New York Times Editor Dean Baquet Defends Controversial Osama Bin Laden Magazine Story

But he acknowledges the Washington bureau should have been consulted more.
Richard Drew/ASSOCIATED PRESS

NEW YORK -- New York Times executive editor Dean Baquet on Wednesday defended a controversial weekend magazine cover story that examined the construction of the media narrative surrounding the 2011 U.S. raid that killed Osama bin Laden, and that raised questions about whether the truth has yet been fully reported.

The story, by media reporter Jonathan Mahler, prompted rebuttals from Washington Post reporter Greg Miller, Black Hawk Down author Mark Bowden and CNN analyst Peter Bergen, the latter two of whom have written books on the search for and killing of bin Laden. Critics argued that Mahler placed too much emphasis on alternative theories surrounding the bin Laden raid -- such as those advanced by journalist Seymour Hersh -- at the expense of the established narrative reported in news stories, magazine features and multiple books.

The Huffington Post reported Tuesday that Baquet had held a conference call the previous day with the Times' Washington reporters, who expressed concerns that the article promoted an unsubstantiated counternarrative. The Washington reporters also registered their unhappiness that the D.C. bureau, given its collective expertise on the bin Laden raid and its aftermath, hadn't been consulted more while Mahler's story was being written and edited.

“This article has struck a nerve among national security and foreign policy reporters at The New York Times, and elsewhere, like few I’ve seen in my three-plus decades at the paper,” Times national security reporter Eric Schmitt told Margaret Sullivan, the paper's public editor, in a Wednesday story on the controversy.

Baquet told Sullivan that critics have misread Mahler's piece. The Times' editor said it was a media story, not a critique of the Times or a national security investigation of details of the bin Laden raid. The piece, he said, is “a very good one.”

Despite some criticism in Washington, Mahler's piece has received high praise in other precincts of the Times.

"Mahler’s story is as much about the nature of journalism as it is about the facts surrounding the Bin Laden raid," wrote Times columnist Joe Nocera in a response to critics. "Readers get a good sense of when journalists feel they have enough information to publish and when they don’t."
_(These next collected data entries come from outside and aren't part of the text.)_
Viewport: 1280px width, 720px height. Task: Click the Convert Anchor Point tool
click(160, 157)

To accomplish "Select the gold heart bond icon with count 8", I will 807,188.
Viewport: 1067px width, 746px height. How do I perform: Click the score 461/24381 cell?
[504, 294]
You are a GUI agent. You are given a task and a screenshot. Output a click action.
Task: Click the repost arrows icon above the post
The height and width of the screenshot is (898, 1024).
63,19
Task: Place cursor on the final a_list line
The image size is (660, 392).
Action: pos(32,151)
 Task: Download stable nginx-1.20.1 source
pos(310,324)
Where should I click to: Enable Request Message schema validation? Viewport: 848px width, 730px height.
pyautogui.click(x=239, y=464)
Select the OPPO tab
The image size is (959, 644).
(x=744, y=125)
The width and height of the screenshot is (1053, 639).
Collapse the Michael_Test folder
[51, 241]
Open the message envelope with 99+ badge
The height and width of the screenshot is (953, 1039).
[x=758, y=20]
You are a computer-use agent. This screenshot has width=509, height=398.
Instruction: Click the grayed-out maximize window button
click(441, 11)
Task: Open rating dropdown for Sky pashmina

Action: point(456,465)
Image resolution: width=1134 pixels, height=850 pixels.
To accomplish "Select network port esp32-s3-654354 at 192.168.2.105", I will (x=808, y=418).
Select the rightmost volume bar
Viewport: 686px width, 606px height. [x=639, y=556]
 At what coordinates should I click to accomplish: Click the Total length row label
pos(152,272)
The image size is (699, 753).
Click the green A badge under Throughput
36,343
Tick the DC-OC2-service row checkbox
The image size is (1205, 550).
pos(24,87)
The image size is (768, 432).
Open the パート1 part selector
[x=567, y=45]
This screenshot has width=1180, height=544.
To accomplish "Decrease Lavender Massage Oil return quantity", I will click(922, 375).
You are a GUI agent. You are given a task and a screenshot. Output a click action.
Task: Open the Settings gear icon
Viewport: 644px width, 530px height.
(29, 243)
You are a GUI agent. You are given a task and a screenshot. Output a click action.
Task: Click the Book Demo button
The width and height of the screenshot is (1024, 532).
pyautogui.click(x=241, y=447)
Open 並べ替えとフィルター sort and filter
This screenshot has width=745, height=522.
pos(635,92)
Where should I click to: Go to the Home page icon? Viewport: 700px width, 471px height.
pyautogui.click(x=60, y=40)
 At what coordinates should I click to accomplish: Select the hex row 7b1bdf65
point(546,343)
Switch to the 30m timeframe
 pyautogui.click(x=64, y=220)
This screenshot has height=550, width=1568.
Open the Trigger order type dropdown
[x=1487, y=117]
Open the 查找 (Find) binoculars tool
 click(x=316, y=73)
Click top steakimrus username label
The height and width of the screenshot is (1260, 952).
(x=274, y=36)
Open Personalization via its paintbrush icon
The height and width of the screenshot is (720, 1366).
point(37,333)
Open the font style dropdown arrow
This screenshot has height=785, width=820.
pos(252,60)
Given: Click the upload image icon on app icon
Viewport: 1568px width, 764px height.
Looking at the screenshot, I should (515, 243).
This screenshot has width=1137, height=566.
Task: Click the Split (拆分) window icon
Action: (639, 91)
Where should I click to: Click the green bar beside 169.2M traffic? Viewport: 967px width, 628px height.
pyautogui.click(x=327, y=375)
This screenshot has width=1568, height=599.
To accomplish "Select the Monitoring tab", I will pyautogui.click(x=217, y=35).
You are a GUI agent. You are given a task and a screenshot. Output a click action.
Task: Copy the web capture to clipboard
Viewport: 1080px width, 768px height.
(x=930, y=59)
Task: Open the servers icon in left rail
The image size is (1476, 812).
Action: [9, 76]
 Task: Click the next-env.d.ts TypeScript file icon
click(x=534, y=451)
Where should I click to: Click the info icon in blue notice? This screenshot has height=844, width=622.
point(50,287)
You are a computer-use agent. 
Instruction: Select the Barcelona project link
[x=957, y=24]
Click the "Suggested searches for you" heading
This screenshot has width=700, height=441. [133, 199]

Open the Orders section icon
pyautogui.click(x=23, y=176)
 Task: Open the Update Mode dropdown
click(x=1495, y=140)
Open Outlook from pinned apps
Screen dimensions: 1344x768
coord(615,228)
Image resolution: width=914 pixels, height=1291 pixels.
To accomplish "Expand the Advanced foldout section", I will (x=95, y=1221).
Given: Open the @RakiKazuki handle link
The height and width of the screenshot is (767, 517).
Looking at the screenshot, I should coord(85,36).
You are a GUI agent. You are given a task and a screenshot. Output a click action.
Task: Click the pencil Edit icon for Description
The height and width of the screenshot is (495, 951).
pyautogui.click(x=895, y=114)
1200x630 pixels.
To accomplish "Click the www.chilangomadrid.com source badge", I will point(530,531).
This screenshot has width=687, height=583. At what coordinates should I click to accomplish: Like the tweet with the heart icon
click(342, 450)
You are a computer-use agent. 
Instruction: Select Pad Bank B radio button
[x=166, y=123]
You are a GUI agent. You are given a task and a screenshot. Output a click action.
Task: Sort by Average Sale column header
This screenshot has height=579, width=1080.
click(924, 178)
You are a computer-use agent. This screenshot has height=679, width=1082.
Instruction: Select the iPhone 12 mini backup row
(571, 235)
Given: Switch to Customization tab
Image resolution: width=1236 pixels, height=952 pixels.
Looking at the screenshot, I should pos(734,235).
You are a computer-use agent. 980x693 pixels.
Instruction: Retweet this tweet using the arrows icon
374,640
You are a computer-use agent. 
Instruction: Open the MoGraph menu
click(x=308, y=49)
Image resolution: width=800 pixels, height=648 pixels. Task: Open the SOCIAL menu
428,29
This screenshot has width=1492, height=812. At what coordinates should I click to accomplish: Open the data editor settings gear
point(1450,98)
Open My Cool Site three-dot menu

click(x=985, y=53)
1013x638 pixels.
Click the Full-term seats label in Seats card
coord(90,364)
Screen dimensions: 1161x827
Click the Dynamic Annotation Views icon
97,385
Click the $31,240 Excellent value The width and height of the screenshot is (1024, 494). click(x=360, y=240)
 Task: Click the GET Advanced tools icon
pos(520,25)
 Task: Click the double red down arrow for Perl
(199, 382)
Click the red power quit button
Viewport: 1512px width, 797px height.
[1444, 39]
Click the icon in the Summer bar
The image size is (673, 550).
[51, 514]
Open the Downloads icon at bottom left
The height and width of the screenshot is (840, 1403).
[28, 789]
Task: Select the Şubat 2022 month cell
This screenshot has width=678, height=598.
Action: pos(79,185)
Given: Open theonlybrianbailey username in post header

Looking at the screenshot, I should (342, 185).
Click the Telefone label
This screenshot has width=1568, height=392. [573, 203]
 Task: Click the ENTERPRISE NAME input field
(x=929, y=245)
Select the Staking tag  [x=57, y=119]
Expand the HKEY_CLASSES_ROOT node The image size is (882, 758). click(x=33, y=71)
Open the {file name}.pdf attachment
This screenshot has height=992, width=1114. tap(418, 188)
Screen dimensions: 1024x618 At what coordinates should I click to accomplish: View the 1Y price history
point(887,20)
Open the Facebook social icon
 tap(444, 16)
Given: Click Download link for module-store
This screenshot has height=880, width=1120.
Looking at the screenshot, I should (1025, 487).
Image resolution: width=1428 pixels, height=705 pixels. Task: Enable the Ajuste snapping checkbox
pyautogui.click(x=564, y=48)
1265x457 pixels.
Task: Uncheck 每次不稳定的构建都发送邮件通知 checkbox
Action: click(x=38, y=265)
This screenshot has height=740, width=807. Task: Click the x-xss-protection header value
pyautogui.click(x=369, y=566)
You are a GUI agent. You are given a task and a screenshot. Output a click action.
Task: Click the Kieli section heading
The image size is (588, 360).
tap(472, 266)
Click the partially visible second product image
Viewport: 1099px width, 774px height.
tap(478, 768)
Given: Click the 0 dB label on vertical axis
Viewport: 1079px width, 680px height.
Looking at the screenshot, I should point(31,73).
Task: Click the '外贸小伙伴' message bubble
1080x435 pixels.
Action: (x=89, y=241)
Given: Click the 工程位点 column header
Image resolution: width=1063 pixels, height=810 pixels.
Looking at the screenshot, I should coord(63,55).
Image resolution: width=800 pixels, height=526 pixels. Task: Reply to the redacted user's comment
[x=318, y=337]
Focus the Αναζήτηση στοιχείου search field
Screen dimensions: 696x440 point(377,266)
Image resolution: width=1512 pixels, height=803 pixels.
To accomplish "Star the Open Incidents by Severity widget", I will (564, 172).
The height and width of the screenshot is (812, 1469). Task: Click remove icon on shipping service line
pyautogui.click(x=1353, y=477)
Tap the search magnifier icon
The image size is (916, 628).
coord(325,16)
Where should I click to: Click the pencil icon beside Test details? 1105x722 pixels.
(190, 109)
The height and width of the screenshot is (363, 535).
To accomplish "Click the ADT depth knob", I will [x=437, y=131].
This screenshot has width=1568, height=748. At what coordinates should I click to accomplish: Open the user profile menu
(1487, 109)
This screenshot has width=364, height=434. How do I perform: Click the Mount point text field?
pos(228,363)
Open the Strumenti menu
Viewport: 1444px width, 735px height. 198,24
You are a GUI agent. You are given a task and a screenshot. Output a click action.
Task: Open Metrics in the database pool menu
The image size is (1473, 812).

Similarly, Times Magazine editor Jake Silverstein told HuffPost on Tuesday that Mahler's piece was "about the nature of reporting" and how narratives are constructed around a historical event.

Silverstein assigned the piece to Mahler in June, a few weeks after a provocative piece from Hersh in the London Review of Books asserted that the Obama administration had lied about certain details of the bin Laden raid. The Times Magazine's Luke Mitchell, who edited Mahler's story, had previously edited a controversial 2010 Harper's Magazine article that suggested three Guantánamo detainees may have been killed, a claim that ran counter to the government's assertion that the detainees committed suicide. The Harper's story won a National Magazine Award and attracted criticism over the allegations, which have not been substantiated.

Though Baquet considered Mahler's piece ultimately to be a media story, he acknowledged to Sullivan that the Times' Washington reporters "should have been consulted more" while the story was being put together.